Tin Lizzie

One of the more fascinating aircraft to visit the Warbirds neighborhood at EAA AirVenture Oshkosh 2022 was the focus of Thursday morning’s Warbirds in Review presentation. The Westland Lysander, a liaison aircraft that excelled in the clandestine role of transporting British special operations agents into occupied France during World War II, took center stage and was discussed at length by Vintage Wings of Canada Chief Pilot Dave Hadfield, EAA 1348244.

Named after the Spartan admiral Lysander, the “Lizzie” initially struggled while performing spotting and light bombing duties early in the war, as it made for an easy target for German Bf 109s. But with its exceptional STOL capabilities, the British army began utilizing it for special operations missions in support of the French Resistance starting in 1941, painting the aircraft in black camo for night ops.

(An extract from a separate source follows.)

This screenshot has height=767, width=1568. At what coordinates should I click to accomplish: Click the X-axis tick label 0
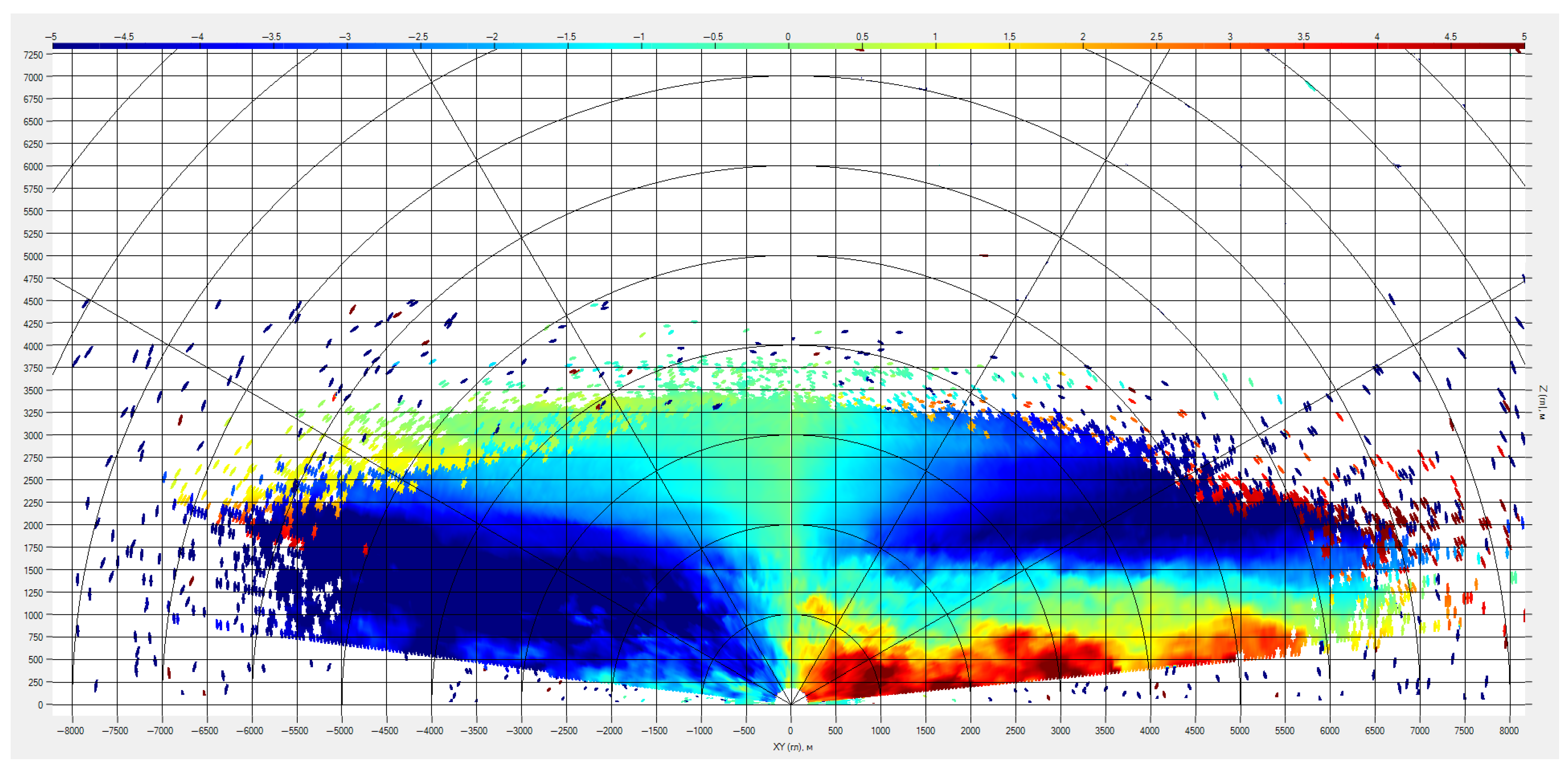[x=790, y=730]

The Lysander that visited Oshkosh is the only flying example in North America, making its visit a unique treat for attendees. With a reverse-tapered wing at the root (which gives a gullwing appearance from certain angles), the Lysander’s appearance is distinct and almost a tad goofy looking, but it served its mission well.

“It looks a little unusual to our eyeball,” Dave explained, “but in 1935 it was an innovation and cutting edge.”

Powered by a Bristol Mercury engine, the Lysander is a large, tall airplane, with about a 50-foot wingspan and anything but an easy climb for the pilot to reach the cockpit, which Dave demonstrated. Owned by collector Michael Potter, the Lysander that visited AirVenture is based in Canada and was built in 1942 under license by National Steel Car in Ontario as an IIIa. It’s the only flying example in North America, and uses the only known operational Mercury engine on the continent.

As for how the airplane flies, Dave said that it has tremendous visibility and handles normally in flight, but landing it can certainly be tricky, as evidenced by some of the historic photos from World War II in which the airplane came up well short of the runway.

“As you change your pitch attitude, you change the lift vector, which influences where the slots and flaps go. If you’re on approach and you’re a little high, the tendency is to lower the nose. As soon as you do that, the angle of attack decreases, the slats and flaps come in, the airspeed shoots up, and you go way long. On the converse side, if you’re a little bit short, you pull the nose up, angle of attack increases, they deploy to the maximum, the speed drops, and you start this tremendous descent. … There’s lots of World War II pictures of this thing plunked down in the ground 300 feet short of the runway with the wings draped over it. It’s unusual, this whole slats and flaps thing. When you’re just maneuvering, like over the battlefield, it’s a piece of cake. It’s wonderful. But in this landing environment, you can’t move the nose up and down on approach.”

As part of the 2022 Lindy Awards, the Lysander earned the Phoenix Award, which recognizes the highest achievement in craftsmanship and dedication in the preservation of aviation history accomplished in restoration.